LOUISVILLE, KY – Lincoln Foundation in partnership with Dick Sisto, Ken Clay, Owsley Brown III, Louisville Public Media, Owsley Brown II Family Foundation, The Kentucky Center, Mike Balter Mallets and Vandoren Saxophone Reeds proudly announces the First, Annual Lionel Hampton Tribute Concert Showcase. The event will take place in the Bomhard Theater of the Kentucky Center on Saturday Oct. 7.
Dick Sisto, on vibraphone, is the artistic and music director who will lead a group of featured jazz artists who will pay tribute to jazz greats past and present. They include Barry Ries, trumpet (Lionel Hampton); Bobby Broom, guitar (Sonny Rollins); Bobby Floyd, keyboards (Count Basie); Jim Anderson, bass (Benny Golson); Art Gore, drums (George Benson) and special guest Harry Skoler, clarinet (Berklee College of Music).
Louisville native Lionel Hampton was born on April 20, 1908. He popularized the vibraphone and played with the Benny Goodman Quartet before becoming a successful bandleader. Hampton received honors from Presidents George H.W. Bush and Bill Clinton. He performed well into his 90s before passing away in 2002.
Mayor Greg Fischer and the city of Louisville have embraced this event and hope to honor this hometown jazz great and innovator with an official Lionel Hampton dedication day. The event will also feature a showcase of young percussion students on the vibraphone and drums. A music scholarship will be considered for one of the participating youth.
Schedule and ticket information for the Lionel Hampton Tribute Concert Showcase will be announced later this summer. Proceeds from the event will benefit Lincoln Foundation’s signature Whitney M. YOUNG Scholars Program®.

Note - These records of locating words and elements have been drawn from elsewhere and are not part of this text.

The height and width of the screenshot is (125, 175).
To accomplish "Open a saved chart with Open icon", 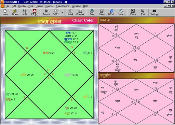I will [15, 12].
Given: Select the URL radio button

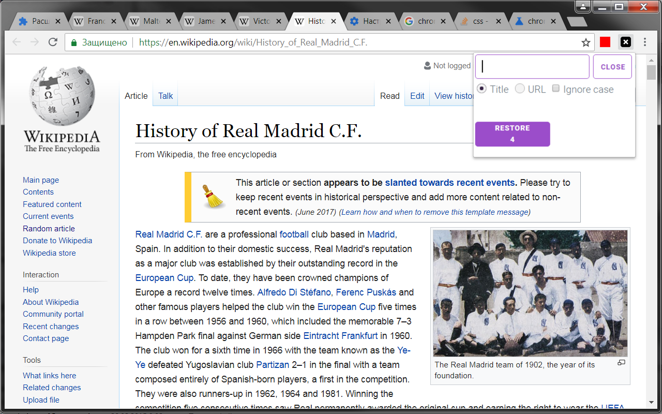Looking at the screenshot, I should click(x=520, y=88).
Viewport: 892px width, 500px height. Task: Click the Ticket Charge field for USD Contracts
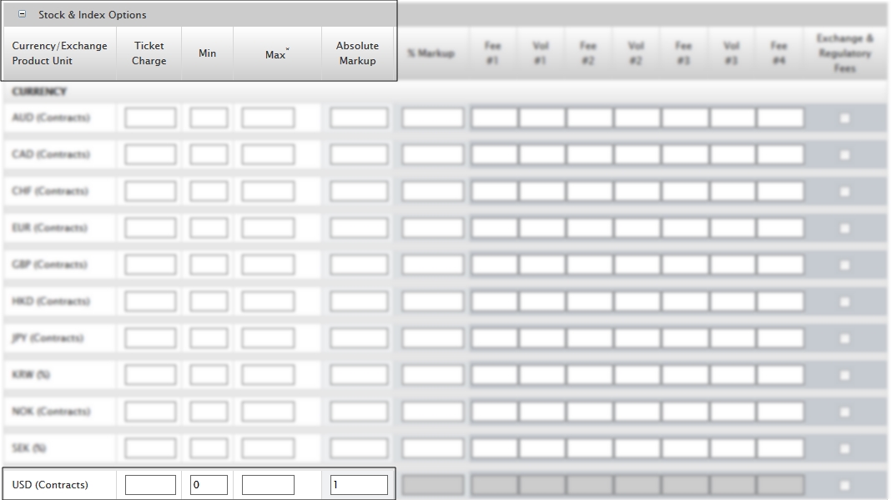[150, 484]
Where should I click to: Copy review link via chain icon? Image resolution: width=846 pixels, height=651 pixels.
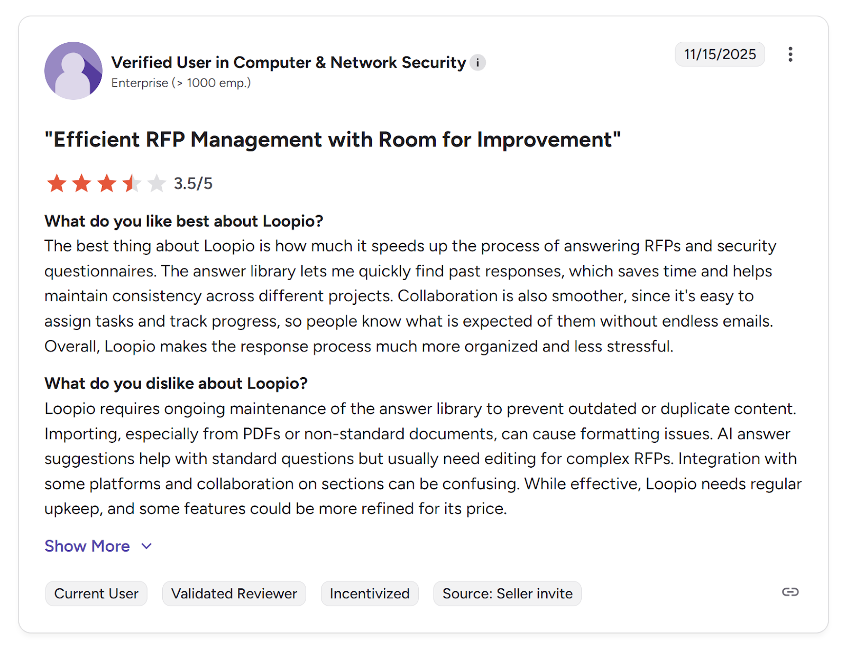[x=790, y=592]

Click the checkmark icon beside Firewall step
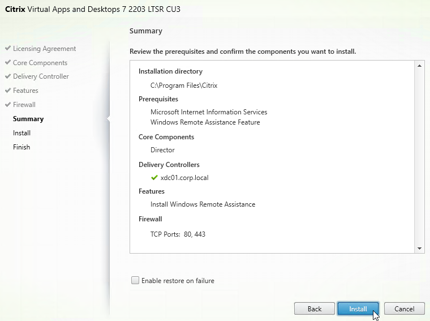[x=8, y=105]
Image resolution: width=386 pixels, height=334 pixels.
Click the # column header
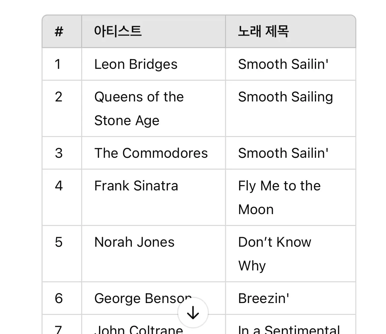[x=59, y=32]
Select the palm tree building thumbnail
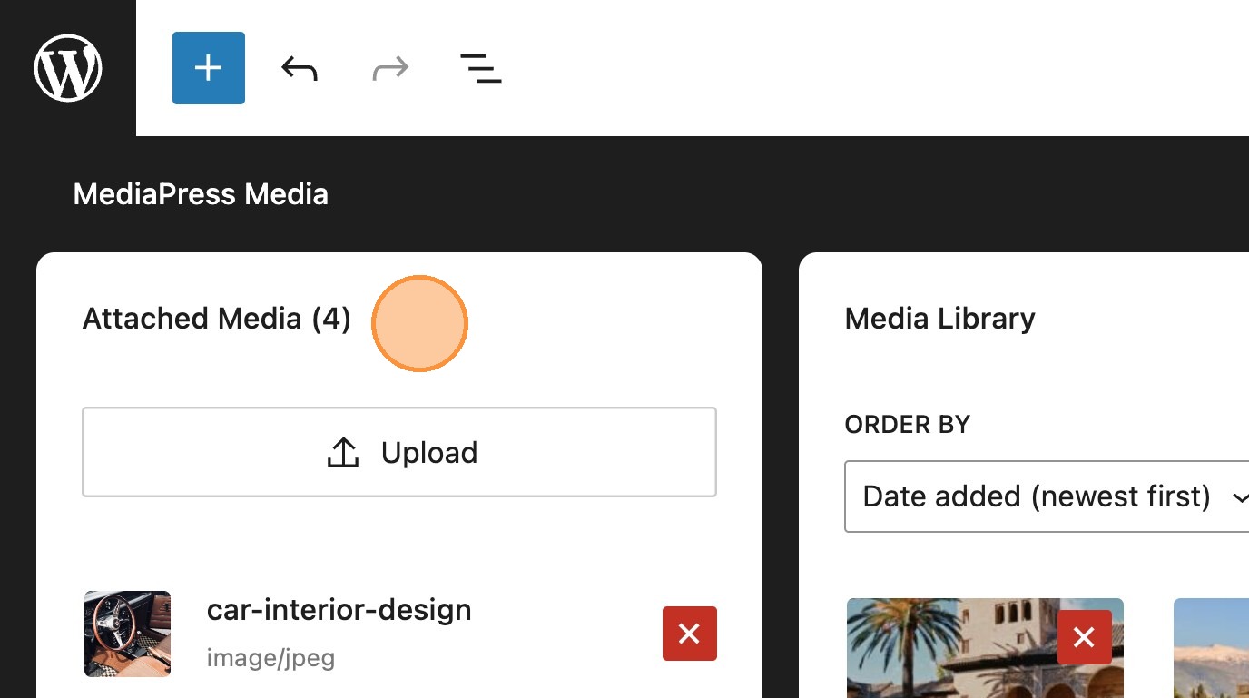1249x698 pixels. click(953, 654)

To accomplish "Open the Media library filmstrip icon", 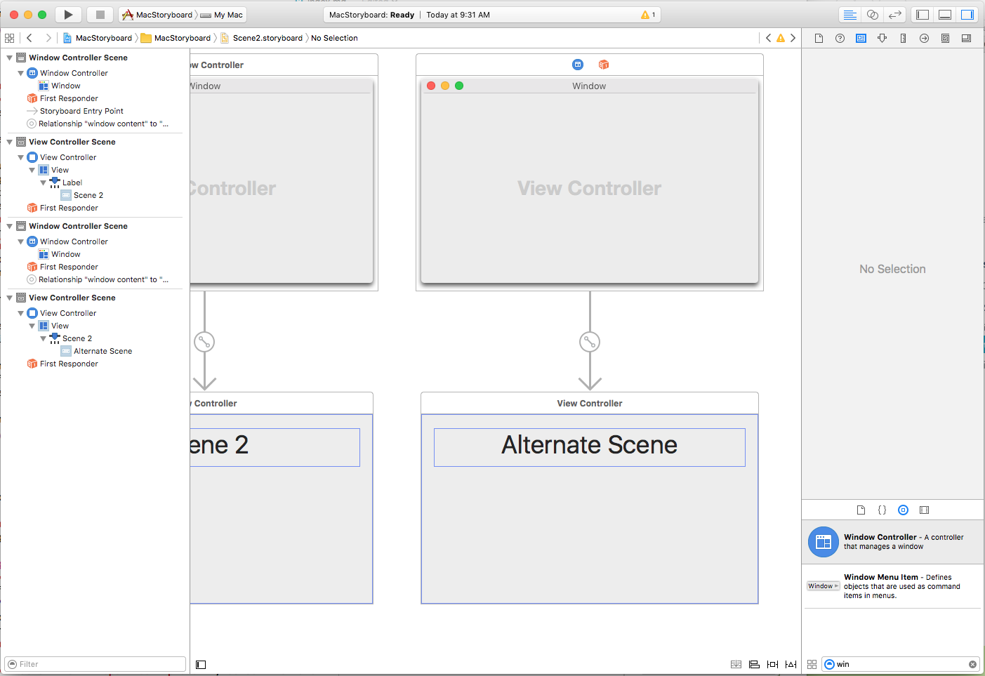I will (x=925, y=510).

Lincoln Foundation has empowered disadvantaged youth to overcome adversity through education since its inception by Berea College over 100 years ago. The mission of the organization is to provide educational enrichment programs that develop and support youth in overcoming barriers to achievement. Lincoln Foundation outcomes demonstrate that students can break the cycle of poverty in their families through higher education. Students are holistically developed in an educational culture that stresses academic achievement and graduation from college. Lincoln Foundation annually serves approximately 600 students from two years of age through college with its year-round, nontraditional educational enrichment programs.